RE: Introduce XID age and inactive timeout based replication slot invalidation - Mailing list pgsql-hackers

From Zhijie Hou (Fujitsu)
Subject RE: Introduce XID age and inactive timeout based replication slot invalidation
Date
Msg-id OS0PR01MB5716474D71D8A637B9BB082A94F02@OS0PR01MB5716.jpnprd01.prod.outlook.com
Whole thread Raw
In response to Re: Introduce XID age and inactive timeout based replication slot invalidation  (Peter Smith <smithpb2250@gmail.com>)
List pgsql-hackers
On Friday, February 7, 2025 9:06 PM Nisha Moond <nisha.moond412@gmail.com> wrote:
> 
> Attached v72 patches, addressed the above comments as well as Vignesh's
> comments in [2].
>  - There are no new changes in patch-002.

Thanks for updating the patch, I have few review comments:

1.
> InvalidateObsoleteReplicationSlots(ReplicationSlotInvalidationCause cause,

I think the type of first parameter 'cause' is not appropriate anymore since
it's now a bitmap flag instead of an enum.

2.
> -StaticAssertDecl(lengthof(SlotInvalidationCauses) == (RS_INVAL_MAX_CAUSES + 1),
> -                 "array length mismatch");
> +#define    RS_INVAL_MAX_CAUSES (sizeof(InvalidationCauses) / sizeof(InvalidationCauses[0]))

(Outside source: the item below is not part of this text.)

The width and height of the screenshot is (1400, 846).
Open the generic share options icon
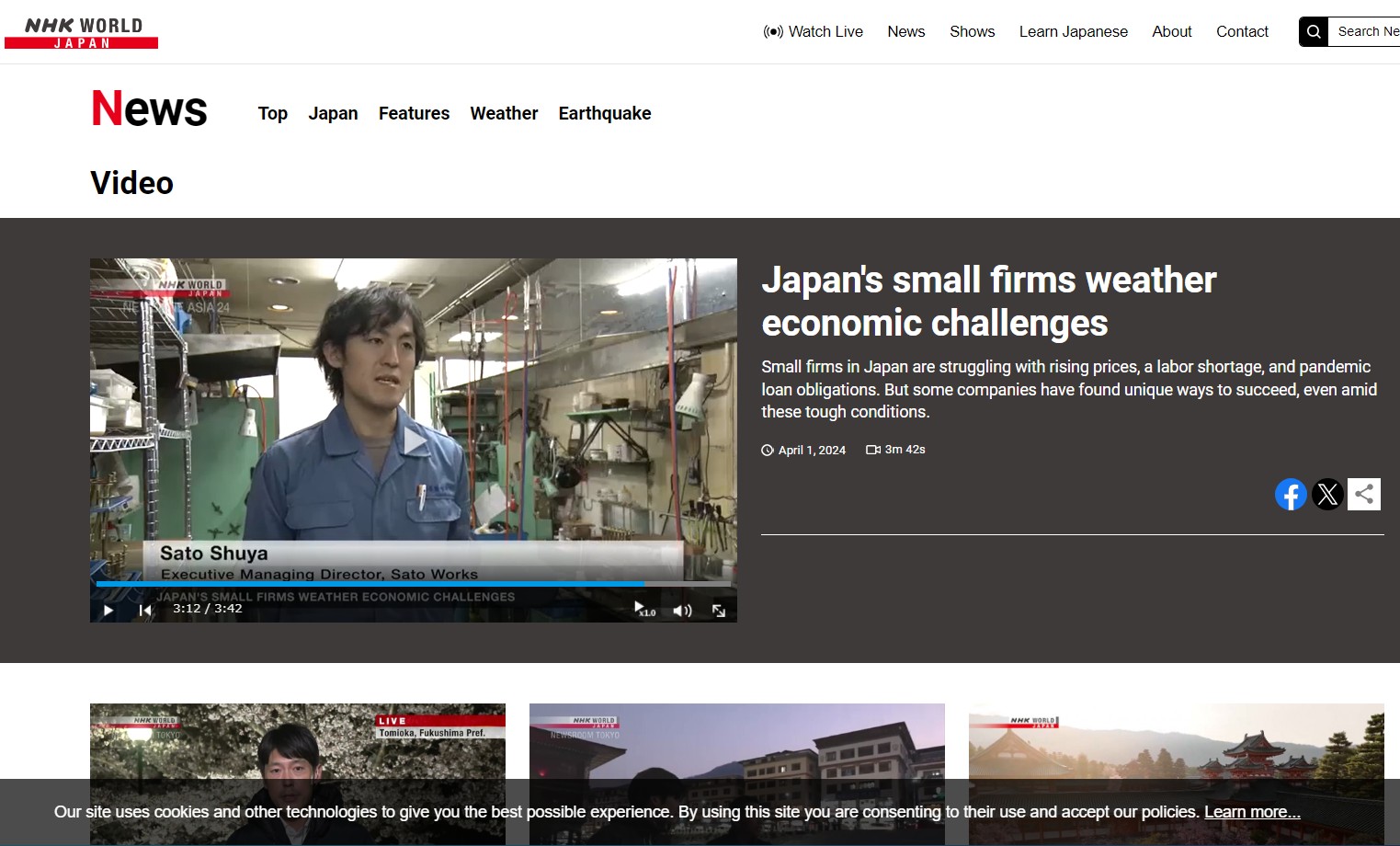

I'd like to confirm if the current value of the RS_INVAL_MAX_CAUSES is correct.
Previously, the value is arrary_length - 1, while now it seems equal to the
arrary_length.

And ISTM we could directly call lengthof() here.

3.

+            if (cause & RS_INVAL_HORIZON)
+            {
+                if (!SlotIsLogical(s))
+                    goto invalidation_marked;

I am not sure if this logic is correct. Even if the slot would not be
invalidated due to RS_INVAL_HORIZON, we should continue to check other causes.

Besides, instead of using a goto, I personally prefer to move all these codes
into a separate function which would return a single invalidation cause.

4.
-    if (InvalidateObsoleteReplicationSlots(RS_INVAL_WAL_REMOVED,
+    if (InvalidateObsoleteReplicationSlots(RS_INVAL_WAL_REMOVED | RS_INVAL_IDLE_TIMEOUT,
                                            _logSegNo, InvalidOid,
                                            InvalidTransactionId))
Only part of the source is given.